Blessed Tree

Are you looking for a tree? If you aren’t yet, it’s highly advisable that you begin your search now, before it’s too late. After all, the flowers of the fruit trees will eventually give way to spherical edibles, by which point you won’t be able to make that once-a-year brachah called Birkas Ha’ilanos. Although one can technically make this brachah at any point in the year upon seeing a flowering fruit-tree, it seems widely accepted that it is only recited during the month when the smell of cleanser abounds and rugs are being beaten at the decibel of a shotgun. Yes, Nisan is here, and with it — in addition to all the Pesach cleaning and preparations — the opportunity to acknowledge Hashem for the fact that He has created beautiful creations for our benefit.

Interestingly enough, there is a talmid chacham by the name of Rabbi Pinchas Cohen, whose entry exam to Yeshivas Kol Torah was a single question about Birkas Ha’ilanos. Roughly two decades ago, when Pinchas Cohen was a young bachur from Teveria graduating from yeshivah ketanah, he decided that he wanted to attend Yeshivas Kol Torah for yeshivah gedolah. He spent the weeks leading up to his exam studiously reviewing Perek Merubah, the seventh chapter of Masechta Bava Kamma that deals with intricate monetary laws pertaining to theft, transfer of ownership, and so on. And he didn’t just make do with knowing the Gemara, Rashi, and Tosafos perfectly; he carefully studied numerous deep and intricate commentaries and expositions of many Acharonim, such as the Ketzos HaChoshen, Nesivos HaMishpat, and even the Kovetz Shiurim and Shiurei Rav Shmuel. In other words, Pinchas Cohen had Perek Merubah down pat.

To his utter surprise, when his turn came, Harav Shimon Moshe Diskin asked him only one question. Well, actually two. The first question was, “So which Perek have you prepared for your exam?” When Pinchas told him that he prepared the seventh chapter of Bava Kamma, Rav Diskin said, “Okay, then tell me how you can prove that one is allowed to recite Birkas Ha’ilanos on a fruit tree whose fruits are still forbidden for consumption because it is within the first three years of orlah?” It’s a point which is debated by the Poskim, and Rav Diskin obviously held that, somewhere in the seventh chapter of Bava Kamma, there is evidence that it is permissible. Then Rav Diskin added, “I will give you a few minutes to think about it. I have a phone call I need to go make, after which I will come back and hear what you have to say.”

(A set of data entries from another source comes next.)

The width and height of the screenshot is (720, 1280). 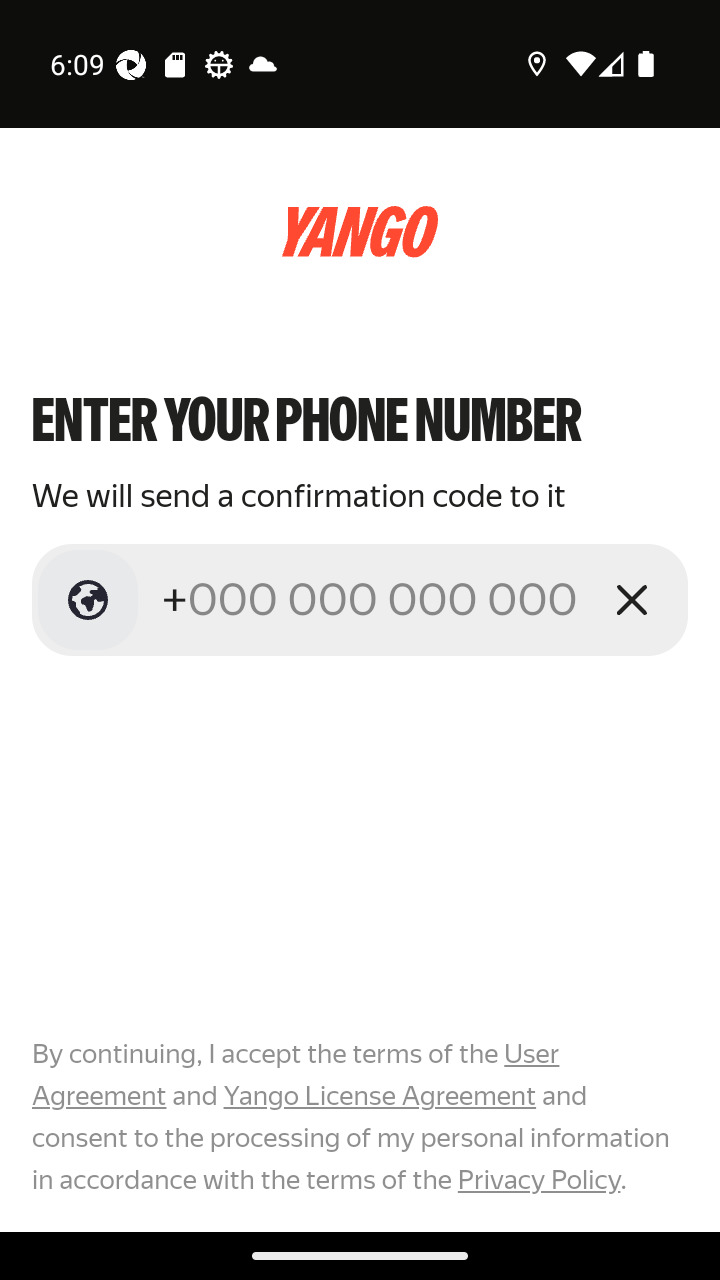 I want to click on +, so click(x=372, y=599).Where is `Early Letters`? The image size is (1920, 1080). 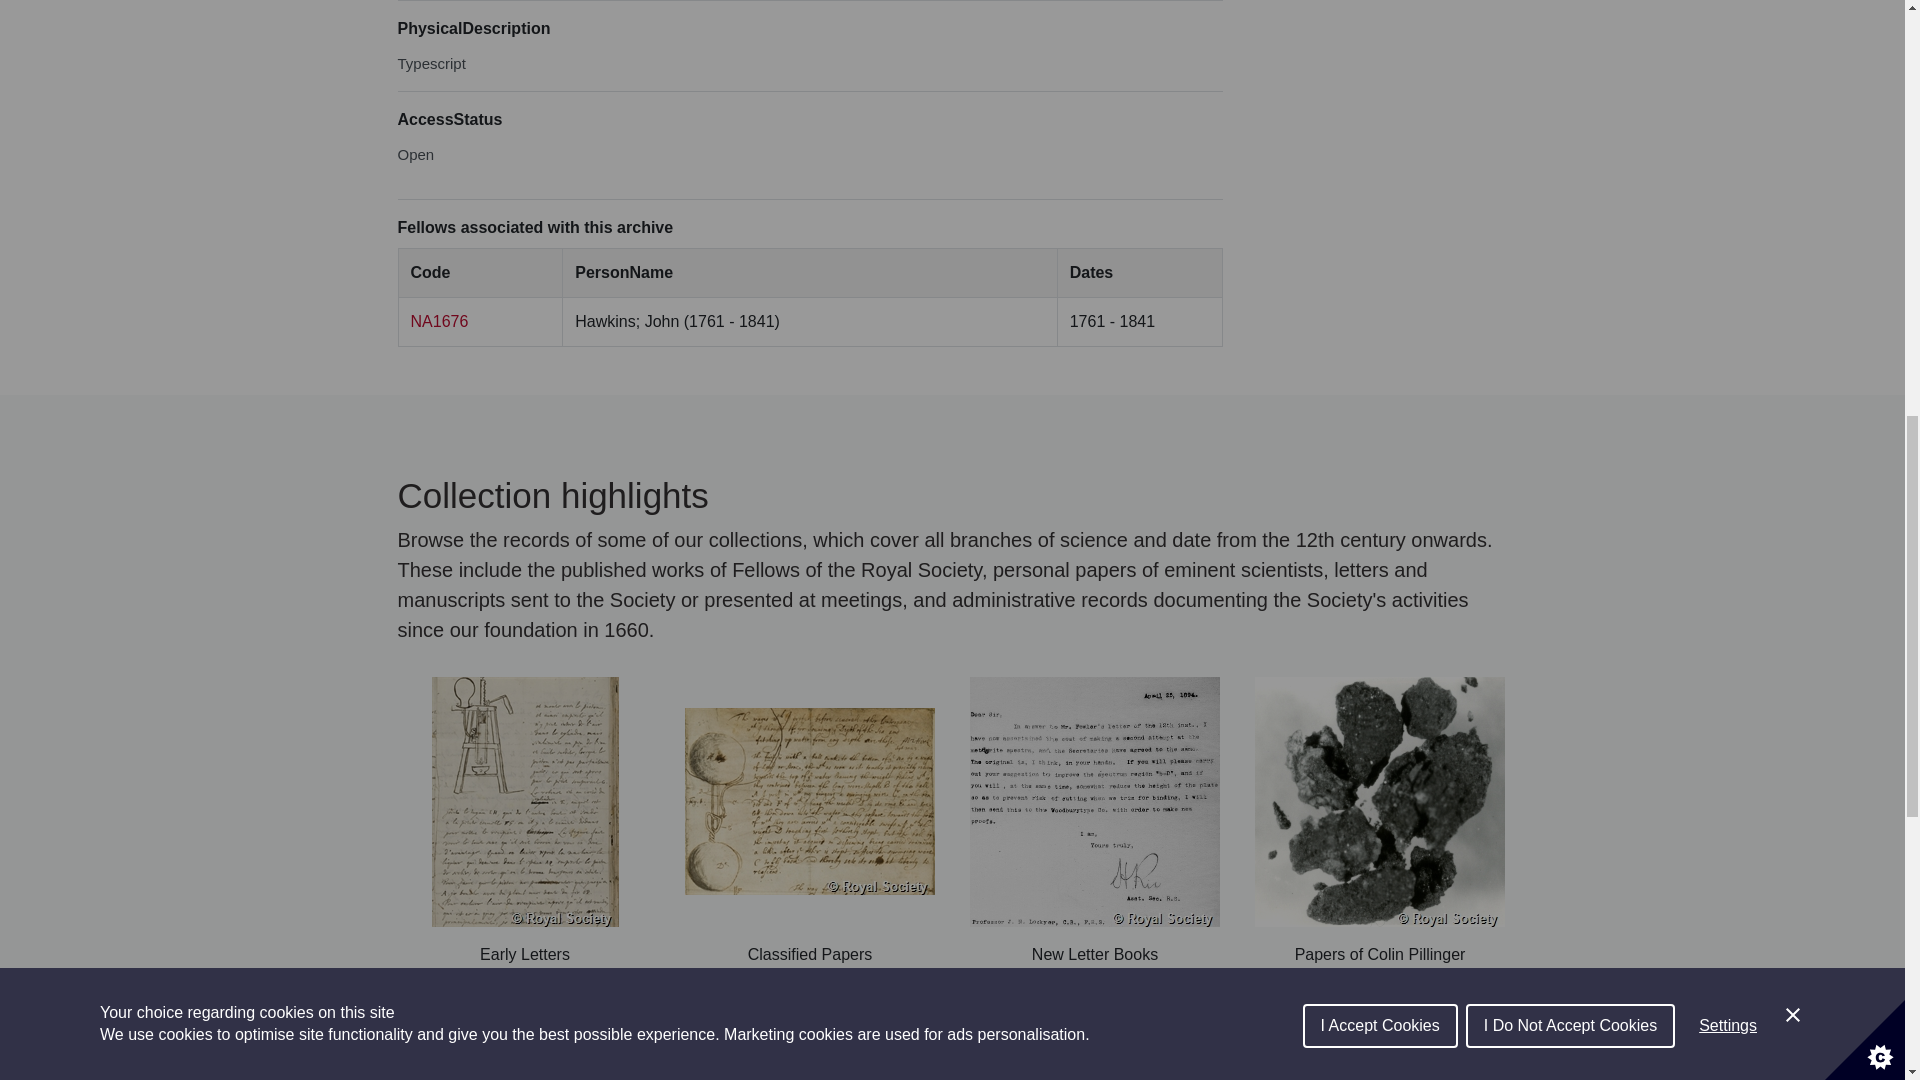 Early Letters is located at coordinates (524, 822).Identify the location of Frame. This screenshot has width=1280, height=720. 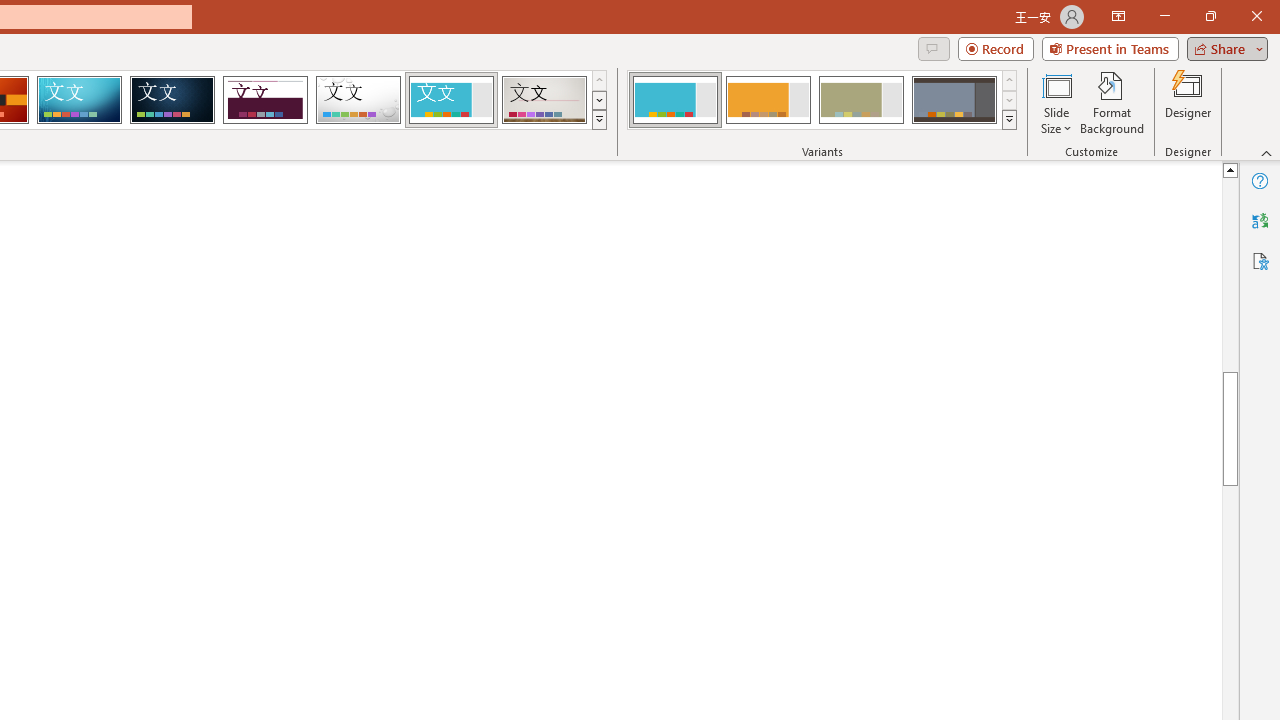
(450, 100).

Of course, Birkas Ha’ilanos is practically the last thing you would think has to do with any topic discussed in the seventh chapter of Bava Kamma. It was a “thinking question,” to say the least. But Pinchas Cohen did not disappoint. When Rav Diskin returned, he had a ready answer. “The Gemara says that there were pious people known as ‘the modest ones’ who would go out of their way to mark their orlah trees so that people would not accidentally violate the prohibition of eating orlah fruit. But Rabban Shimon ben Gamliel held that this is unnecessary. Someone who would take another’s fruit without permission is committing an act of theft, Rabban Shimon ben Gamliel reasoned, so there is no reason to go out of your way to prevent such a person from eating forbidden orlah fruit. From this we see,” Pinchas asserted, “that one is indeed allowed to recite Birkas Ha’ilanos on an orlah tree. For if it would not be allowed, then that would be enough of a reason to mark one’s orlah trees, to prevent people from erroneously reciting Birkas Ha’ilanos on them!” It goes without saying that Rav Diskin was eminently pleased by the response.

Now, notice that Birkas Ha’ilanos is squarely ensconced in “chodesh ha’aviv” — the month of Spring. It’s no coincidence that Birkas Ha’ilanos is assigned the same month as Pesach which always, as the Torah explicitly states, has to fall out around Spring time. And there is perhaps nothing that better manifests the bursting back to life of Spring than the beautiful blossoming of fruit trees.

In Mitzrayim, the Jewish People were under a chokehold, their power and potential held captive under a brutal, oppressive yoke of slavery. In a sense, they were like an orlah tree that is incapable of giving forth anything useful or productive. The fruit of an orlah tree are slated for destruction, as were endless numbers of Jewish children born in Mitzrayim. Pesach, the festival of redemption, was the birth of the Jewish nation, when its life force finally burst forth and blossomed, its spirit free at last to grow and soar.

Birkas Ha’ilanos expresses our appreciation of the captivating beauty inherent in the gushing forth of life, the materialization of great potential. And yet, even in trees that are apparently still barred from usefulness, there is beauty to be seen. For, ultimately, in every creation or situation that Hashem has wrought, there is endless beauty to be perceived and appreciated.